### WHAT TO DO
Exactly what is written in the records below should be returned, minus the images.

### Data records
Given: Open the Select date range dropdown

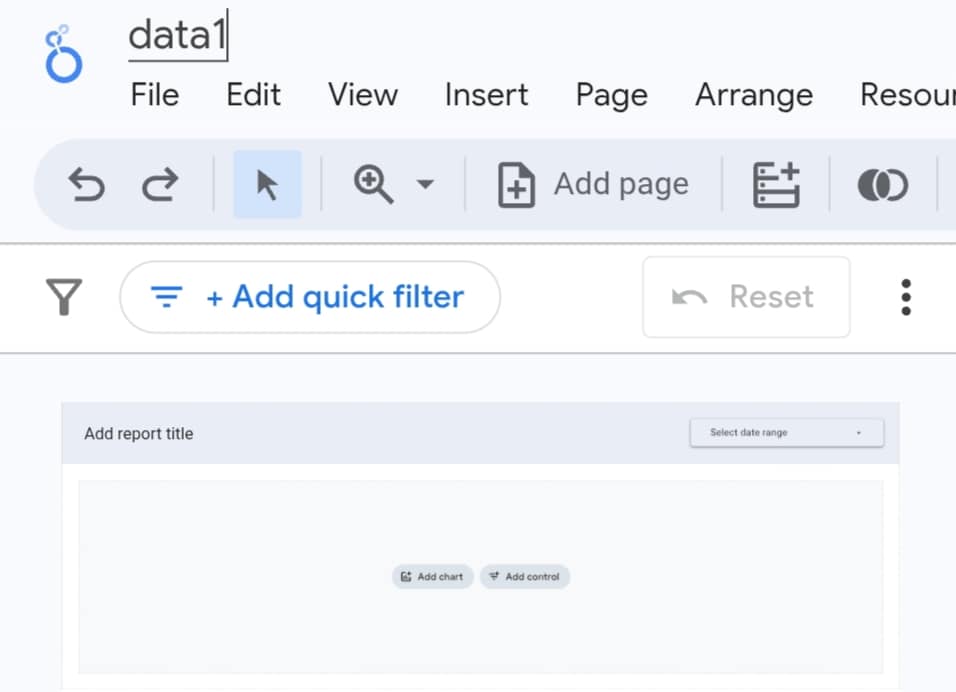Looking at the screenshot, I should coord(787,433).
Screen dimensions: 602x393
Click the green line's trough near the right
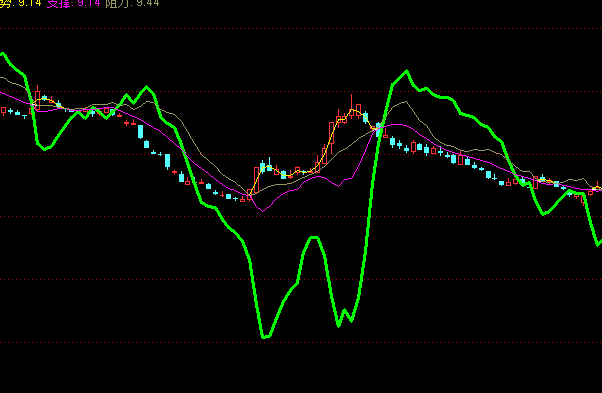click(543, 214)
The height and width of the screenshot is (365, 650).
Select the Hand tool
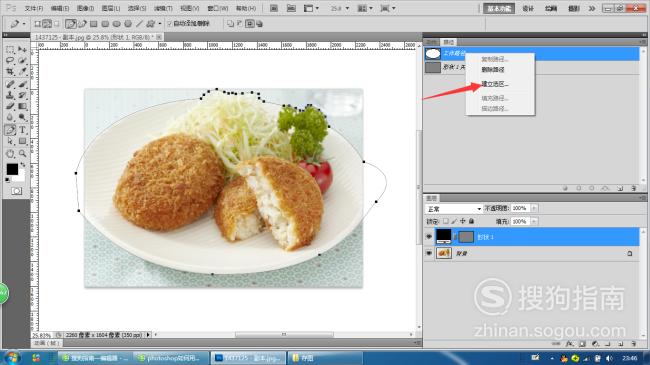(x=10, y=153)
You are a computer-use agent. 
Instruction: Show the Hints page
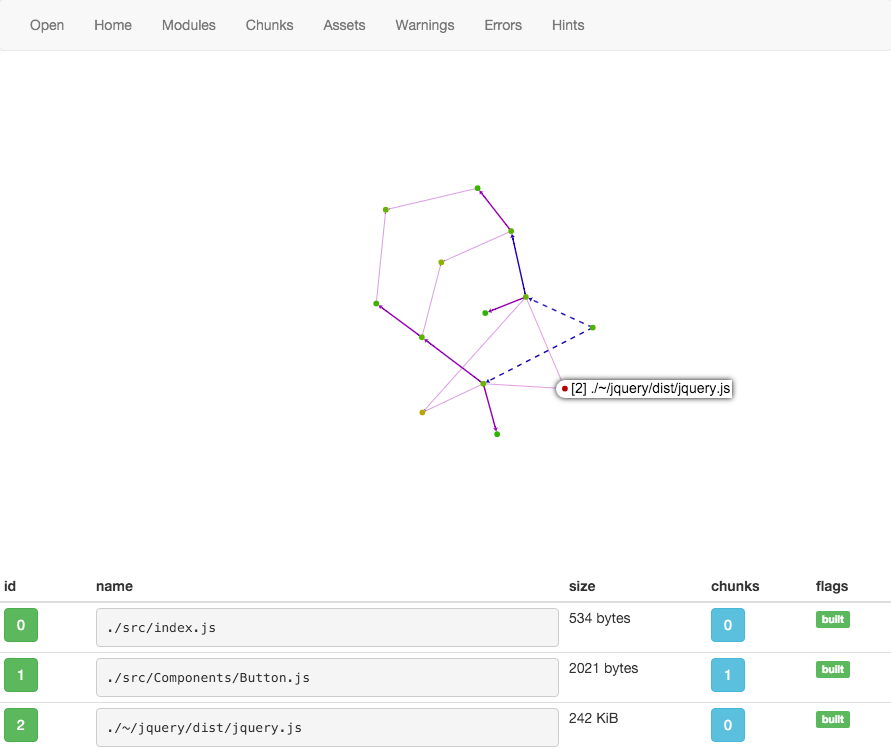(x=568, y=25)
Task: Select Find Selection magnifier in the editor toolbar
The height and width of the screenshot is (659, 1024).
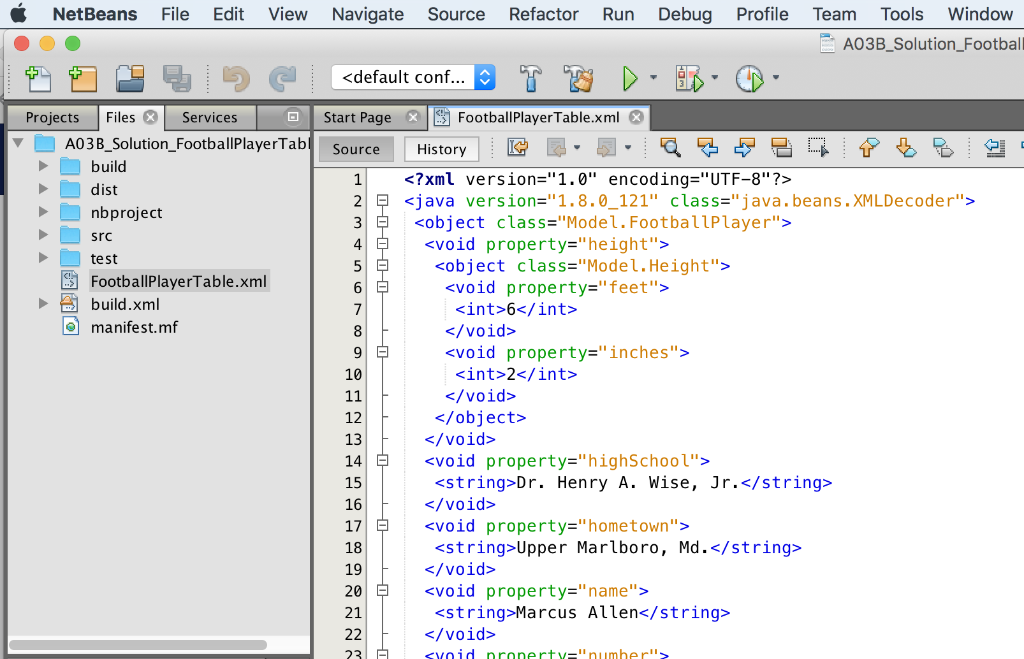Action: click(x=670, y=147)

### SOLUTION TO THIS TASK
Given: Open the Select date range dropdown

Looking at the screenshot, I should coord(787,433).
Screen dimensions: 602x393
Click the green line's trough near the right
click(543, 214)
The height and width of the screenshot is (365, 650).
Select the Hand tool
(x=10, y=153)
You are a computer-use agent. 
Instruction: Show the Hints page
(x=568, y=25)
Task: Select Find Selection magnifier in the editor toolbar
The height and width of the screenshot is (659, 1024).
Action: click(x=670, y=147)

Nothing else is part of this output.